徳川家康公をお祀りした最初の神社「久能山東照宮(静岡市)」。
ここに所蔵されている名宝や貴重な品々を集めた特別展「徳川家康と歴代将軍~国宝・久能山東照宮の名宝~」が福岡市博物館で開かれています。

この特別展、家康ゆかりの品々が並んでいますが、戦国武将の品としてはなんともイメージしづらい一品が展示されています。


スペイン国王から家康公に贈られた洋時計

1609年、沖合でスペインの船が座礁・沈没し、乗組員317人を地元住民が救助しました。徳川家康は船を提供し、乗組員を目的地のメキシコに送り届けたといいます。

その2年後、スペイン国王フェリペ3世が家康にお礼として、この洋時計を贈りました。家康公が目指した平和外交を物語るエピソードです。

このエピソードを地元の女の子の目線で描いた絵本があります。
タイトルは「海のむこうからのおくりもの~おんじゅくものがたり~」。


洋時計にまつわる物語を描いた絵本

久能山東照宮はこのほど、福岡市博物館での特別展を機に、福岡市内の小学校などあわせて151校にこの絵本を寄贈しました。

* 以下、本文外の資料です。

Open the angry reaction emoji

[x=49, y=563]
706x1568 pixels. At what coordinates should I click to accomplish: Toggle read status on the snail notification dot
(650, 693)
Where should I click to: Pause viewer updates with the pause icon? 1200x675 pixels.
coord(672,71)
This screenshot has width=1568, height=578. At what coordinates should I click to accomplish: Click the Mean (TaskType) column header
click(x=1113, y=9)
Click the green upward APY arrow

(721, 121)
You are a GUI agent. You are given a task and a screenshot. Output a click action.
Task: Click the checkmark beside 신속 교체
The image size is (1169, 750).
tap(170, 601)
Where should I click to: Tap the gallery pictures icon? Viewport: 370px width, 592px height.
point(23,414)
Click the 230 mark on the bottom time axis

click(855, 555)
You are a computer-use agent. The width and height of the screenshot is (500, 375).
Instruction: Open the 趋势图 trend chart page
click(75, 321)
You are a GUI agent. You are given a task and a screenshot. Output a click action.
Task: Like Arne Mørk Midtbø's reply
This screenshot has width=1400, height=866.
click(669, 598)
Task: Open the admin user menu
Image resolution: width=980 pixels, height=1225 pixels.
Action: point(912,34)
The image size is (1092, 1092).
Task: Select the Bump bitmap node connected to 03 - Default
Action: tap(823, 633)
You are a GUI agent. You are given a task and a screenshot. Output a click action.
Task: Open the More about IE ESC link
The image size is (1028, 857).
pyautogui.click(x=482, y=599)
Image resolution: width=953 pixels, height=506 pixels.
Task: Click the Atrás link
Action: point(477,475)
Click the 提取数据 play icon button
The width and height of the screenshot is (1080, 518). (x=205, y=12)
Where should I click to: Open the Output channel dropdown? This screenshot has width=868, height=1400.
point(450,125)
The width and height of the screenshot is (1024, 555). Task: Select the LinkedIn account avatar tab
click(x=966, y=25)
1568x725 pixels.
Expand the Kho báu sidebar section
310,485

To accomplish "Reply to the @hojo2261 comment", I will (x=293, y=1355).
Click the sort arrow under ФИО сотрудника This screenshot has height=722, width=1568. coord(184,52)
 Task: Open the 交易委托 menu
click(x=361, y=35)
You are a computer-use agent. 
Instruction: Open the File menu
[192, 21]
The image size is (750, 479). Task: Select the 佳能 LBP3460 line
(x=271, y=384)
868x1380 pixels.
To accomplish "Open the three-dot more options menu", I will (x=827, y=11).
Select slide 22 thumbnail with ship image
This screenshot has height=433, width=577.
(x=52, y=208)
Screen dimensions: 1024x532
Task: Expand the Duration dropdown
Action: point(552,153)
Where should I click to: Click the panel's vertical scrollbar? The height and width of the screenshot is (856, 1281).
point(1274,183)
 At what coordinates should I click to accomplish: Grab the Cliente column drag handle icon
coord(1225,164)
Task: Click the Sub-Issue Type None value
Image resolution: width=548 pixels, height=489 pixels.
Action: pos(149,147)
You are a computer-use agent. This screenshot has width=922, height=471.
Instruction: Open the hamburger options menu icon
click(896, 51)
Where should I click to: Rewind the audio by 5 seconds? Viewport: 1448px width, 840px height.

9日に福岡市早良区の百道浜小で行われた贈呈式では、久能山東照宮の落合偉洲(ひでくに)宮司(74)が「地元の海女さんたちが海に跳びこんで、裸で温めて救ったという話が伝わっています。家康公の命を大切にする教えを知っていただきたい」とあいさつ。

代表して絵本を受け取った百道浜小6年の図書委員長、大熊彩未さん(12)は「福岡市の学校に本を贈っていただきましてありがとうございました。私も実際に特別展を見に行き、洋時計を見て興味を持ちました」とお礼を伝えました。


落合宮司(右)から絵本を受け取った大熊さん

続いて、糸島市教育委員会を訪問した落合宮司は、「洋時計の絵本」のほか、国宝に指定されている拝殿正面の彫刻の由来を説いた絵本「くのうざんものがたり~司馬温公の瓶割り~」を糸島市内の小学校や図書館など21の施設に寄贈しました。

贈呈式で落合宮司は、「この瓶割りの彫刻は、中国・北宋の政治家、司馬温公が幼少の頃、水瓶に落ちた友人を助けるために、父親が大切にする瓶を石で割って助けたエピソードを表現したものです」と説明し、2つの絵本に込められた「命を大切にして欲しいという家康公の思い」を多くの子どもたちに知ってもらう機会になればと期待を寄せていました。


糸島市教育委員会にも絵本を寄贈

徳川家康の愛用品を始め、全15代将軍の甲冑、慶喜の書画や陣笠などあわせて150点が展示されている特別展は、9月5日まで(月曜休館)開かれています。